When it comes time to reviewing budgets and plotting plans for show domination over the year, it’s a good idea to go in with a game plan. Below are some some tips for tackling this task.
Do it right… Once!
We often find it difficult to watch from the sidelines as people plan one event at a time. Warranted, some only do 1 event every 2 years (please excuse yourself from this whine), but not nearly enough people are taking a long-term view of their exhibit calendar and seeing it as an important cog in their overall marketing machine.
This disjointed, single event approach prevents you from getting the full benefit from your investments. – Something your more organised counterparts have already figured out.
The better organised you are, the more time you’ll have. Break down the event into milestones like:
- Goals/Objectives: What do you want from your exhibit program? Be specific; number of leads, orders, new contacts, appointments booked
- Your campaign: Key message, linking to other campaigns
- Strategy: How will you get people to your stand? Pre/post show marketing
- What shows? Categorise them into Tier 1 (hero show), Tier 2 (professional, but smaller scale) and 3 (trestle table type) shows so you can allocate budgets accordingly.
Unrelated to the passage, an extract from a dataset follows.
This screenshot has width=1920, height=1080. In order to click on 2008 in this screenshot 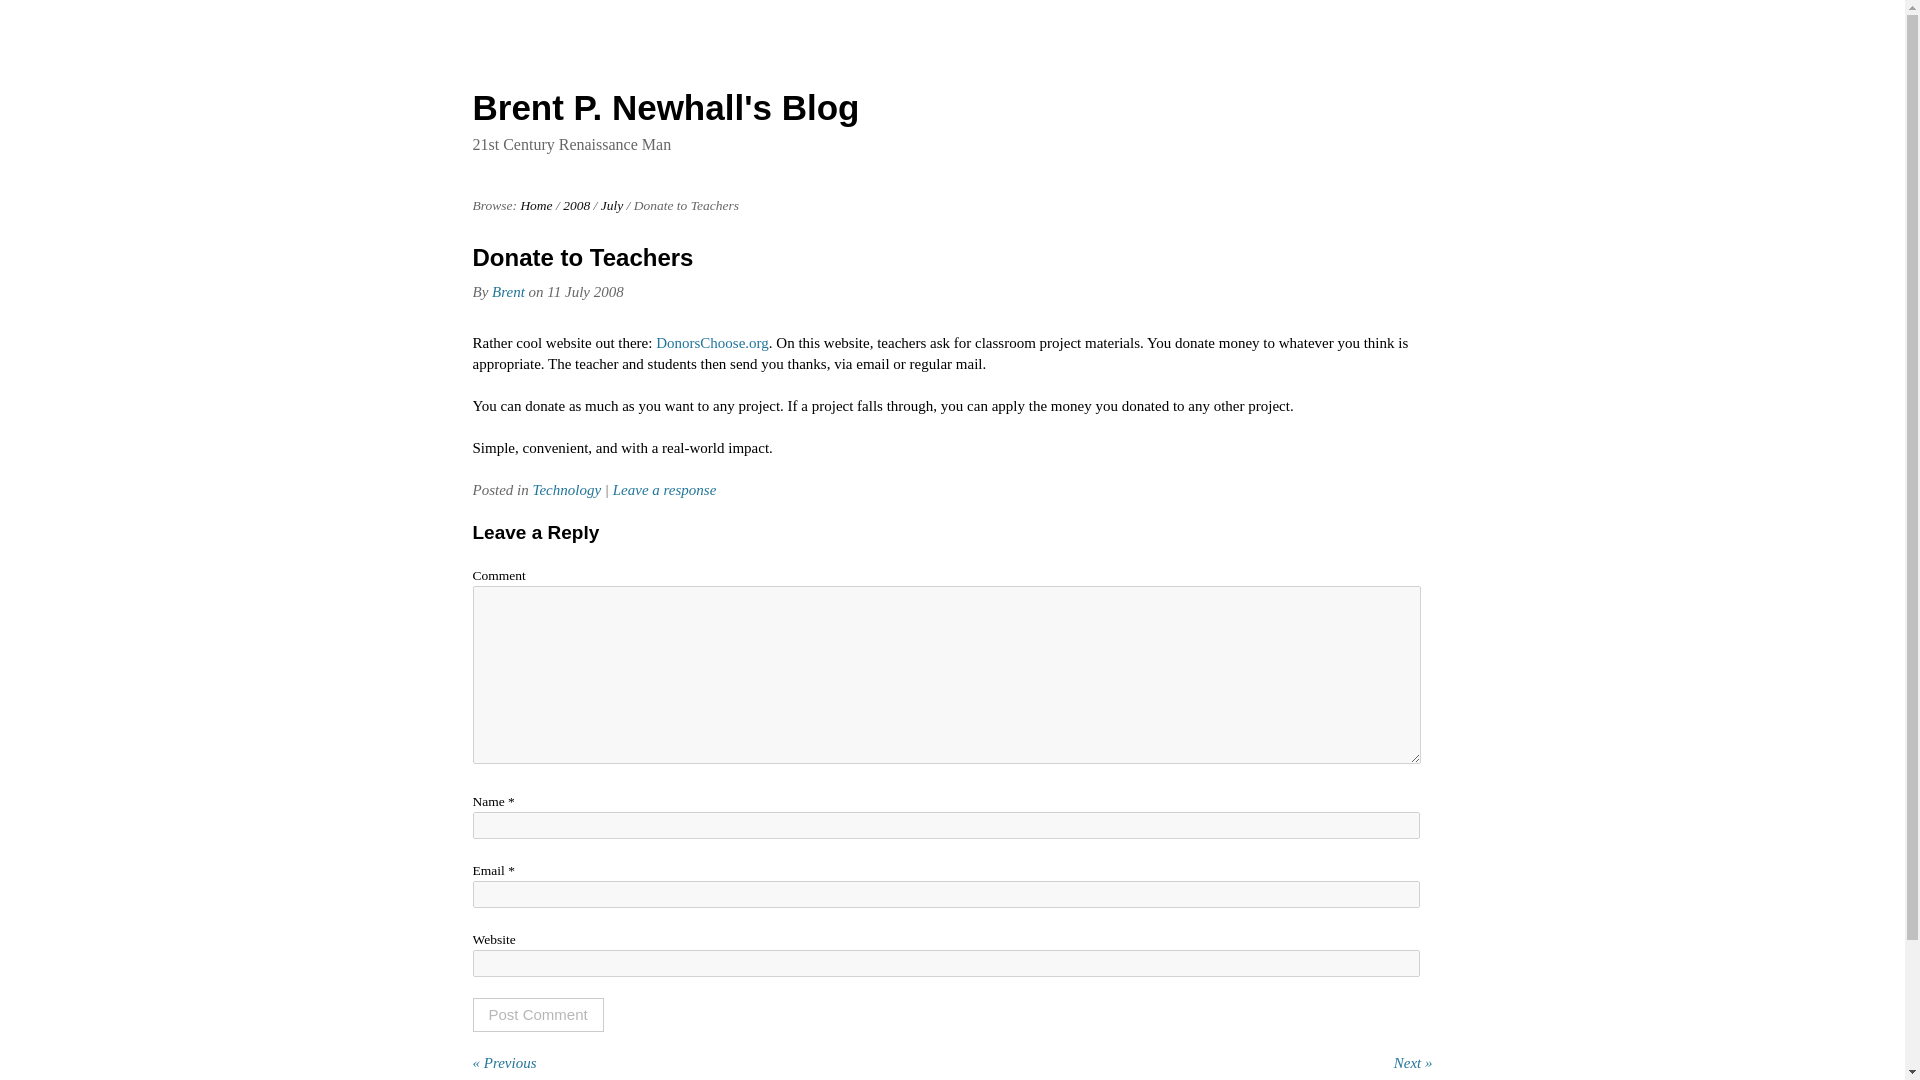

- Interactions: How will customers engage with your brand? How do you want them to feel?
- What will be on display? Will it be available?
- Construction: Are you reinventing the wheel each time? Can your exhibit material be used across all Tiers?
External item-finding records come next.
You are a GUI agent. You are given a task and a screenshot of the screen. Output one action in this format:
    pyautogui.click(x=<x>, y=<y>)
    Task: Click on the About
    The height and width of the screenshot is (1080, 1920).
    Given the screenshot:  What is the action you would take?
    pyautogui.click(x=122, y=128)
Anyone who has planned an exhibition would agree that it’s like any competitive sport. What you do in the lead up directly impacts your performance on show day. You can squeeze in last minute training, but come the big day you will be sore, distracted and know deep down that you aren’t bringing you’re “A” game.
A very different feeling to knowing you have put in the training, taken your scheduled rest and on game day you just do what you have trained to do. There is no stress, or angst.
The mindset of your team will be in a very different place if they all know why they are doing something. They will be driven by purpose and understand the importance of the show in the overall sales funnel.
Review & Reminisce
Assess what worked, what didn’t. Every business will have different objectives, but some topics to cover might include:
Staff: Were some better suited than others. Did you have a system for managing visitors on the stand? Did they have the right attitude, team players? Willing to put in the hard work, negative, positive? Did you have enough staff on the stand?
Sales: At the show, shortly after the show and within a year after the show?
ROI: Compare returns from each show. Was there anything that directly impacted your ROI that could be prevented next time?
Marketing efforts: Did some shows have better marketing than others? Were you effective in your pre/post show communications?
Quality interactions: How did people engage with your brand and your staff at the show?
System to track leads: What would work better next time? Did you need more information to qualify them better? Better response time by your staff after the show? Can you determine what sales came from which shows?
Allocating time to review and plan will help you create an overriding strategy that will ensure all your objectives are met. You will find the experience less stressful as you will be better prepared and know you’re getting the most out of your attendance.